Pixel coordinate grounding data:
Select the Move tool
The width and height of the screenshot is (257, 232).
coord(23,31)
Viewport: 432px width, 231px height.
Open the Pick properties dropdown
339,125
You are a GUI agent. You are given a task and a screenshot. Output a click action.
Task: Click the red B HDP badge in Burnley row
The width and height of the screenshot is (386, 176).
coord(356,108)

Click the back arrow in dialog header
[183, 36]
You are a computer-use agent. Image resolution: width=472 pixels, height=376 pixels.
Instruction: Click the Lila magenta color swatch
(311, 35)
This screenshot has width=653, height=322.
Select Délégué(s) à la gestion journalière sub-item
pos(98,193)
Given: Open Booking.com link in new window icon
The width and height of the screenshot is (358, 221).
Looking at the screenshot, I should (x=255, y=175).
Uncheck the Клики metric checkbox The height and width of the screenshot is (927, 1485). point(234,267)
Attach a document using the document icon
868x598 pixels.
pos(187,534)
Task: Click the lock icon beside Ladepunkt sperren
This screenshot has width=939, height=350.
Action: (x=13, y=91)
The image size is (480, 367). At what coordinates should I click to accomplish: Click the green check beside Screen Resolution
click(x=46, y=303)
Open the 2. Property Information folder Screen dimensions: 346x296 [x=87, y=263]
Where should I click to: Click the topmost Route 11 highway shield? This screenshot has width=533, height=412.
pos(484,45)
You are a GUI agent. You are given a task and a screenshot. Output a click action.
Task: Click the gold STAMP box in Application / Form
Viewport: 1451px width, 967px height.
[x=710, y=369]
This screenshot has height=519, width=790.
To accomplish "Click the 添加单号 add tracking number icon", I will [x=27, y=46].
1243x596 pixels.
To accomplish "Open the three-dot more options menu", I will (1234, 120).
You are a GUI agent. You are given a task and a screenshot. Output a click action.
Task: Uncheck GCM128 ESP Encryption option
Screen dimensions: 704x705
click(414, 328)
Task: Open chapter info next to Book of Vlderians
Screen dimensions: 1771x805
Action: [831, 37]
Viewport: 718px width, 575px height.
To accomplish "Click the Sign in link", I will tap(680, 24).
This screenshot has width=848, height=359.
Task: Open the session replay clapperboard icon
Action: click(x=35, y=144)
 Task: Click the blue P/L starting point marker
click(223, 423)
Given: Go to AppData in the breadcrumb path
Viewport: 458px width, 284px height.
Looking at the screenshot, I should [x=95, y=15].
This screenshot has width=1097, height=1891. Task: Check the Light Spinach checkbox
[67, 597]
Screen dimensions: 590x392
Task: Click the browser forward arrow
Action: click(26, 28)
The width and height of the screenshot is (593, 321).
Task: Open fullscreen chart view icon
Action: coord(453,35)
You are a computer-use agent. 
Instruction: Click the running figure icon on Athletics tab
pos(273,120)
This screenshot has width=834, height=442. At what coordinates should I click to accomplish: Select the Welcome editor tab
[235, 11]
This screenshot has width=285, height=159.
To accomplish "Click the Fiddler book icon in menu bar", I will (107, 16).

--- EXERCISE AIM ---
Copy out all the records exactly.

--- RESULT ---
Select the Move tool
The width and height of the screenshot is (257, 232).
coord(23,31)
Viewport: 432px width, 231px height.
Open the Pick properties dropdown
339,125
You are a GUI agent. You are given a task and a screenshot. Output a click action.
Task: Click the red B HDP badge in Burnley row
The width and height of the screenshot is (386, 176).
coord(356,108)

Click the back arrow in dialog header
[183, 36]
You are a computer-use agent. Image resolution: width=472 pixels, height=376 pixels.
Instruction: Click the Lila magenta color swatch
(311, 35)
This screenshot has width=653, height=322.
Select Délégué(s) à la gestion journalière sub-item
pos(98,193)
Given: Open Booking.com link in new window icon
The width and height of the screenshot is (358, 221).
Looking at the screenshot, I should (x=255, y=175).
Uncheck the Клики metric checkbox The height and width of the screenshot is (927, 1485). point(234,267)
Attach a document using the document icon
868x598 pixels.
pos(187,534)
Task: Click the lock icon beside Ladepunkt sperren
This screenshot has width=939, height=350.
Action: (x=13, y=91)
The image size is (480, 367). At what coordinates should I click to accomplish: Click the green check beside Screen Resolution
click(x=46, y=303)
Open the 2. Property Information folder Screen dimensions: 346x296 [x=87, y=263]
Where should I click to: Click the topmost Route 11 highway shield? This screenshot has width=533, height=412.
pos(484,45)
You are a GUI agent. You are given a task and a screenshot. Output a click action.
Task: Click the gold STAMP box in Application / Form
Viewport: 1451px width, 967px height.
[x=710, y=369]
This screenshot has height=519, width=790.
To accomplish "Click the 添加单号 add tracking number icon", I will [x=27, y=46].
1243x596 pixels.
To accomplish "Open the three-dot more options menu", I will (1234, 120).
You are a GUI agent. You are given a task and a screenshot. Output a click action.
Task: Uncheck GCM128 ESP Encryption option
Screen dimensions: 704x705
click(414, 328)
Task: Open chapter info next to Book of Vlderians
Screen dimensions: 1771x805
Action: [831, 37]
Viewport: 718px width, 575px height.
To accomplish "Click the Sign in link", I will tap(680, 24).
This screenshot has width=848, height=359.
Task: Open the session replay clapperboard icon
Action: click(x=35, y=144)
 Task: Click the blue P/L starting point marker
click(223, 423)
Given: Go to AppData in the breadcrumb path
Viewport: 458px width, 284px height.
Looking at the screenshot, I should [x=95, y=15].
This screenshot has width=1097, height=1891. Task: Check the Light Spinach checkbox
[67, 597]
Screen dimensions: 590x392
Task: Click the browser forward arrow
Action: click(26, 28)
The width and height of the screenshot is (593, 321).
Task: Open fullscreen chart view icon
Action: coord(453,35)
You are a computer-use agent. 
Instruction: Click the running figure icon on Athletics tab
pos(273,120)
This screenshot has width=834, height=442. At what coordinates should I click to accomplish: Select the Welcome editor tab
[235, 11]
This screenshot has width=285, height=159.
To accomplish "Click the Fiddler book icon in menu bar", I will (107, 16).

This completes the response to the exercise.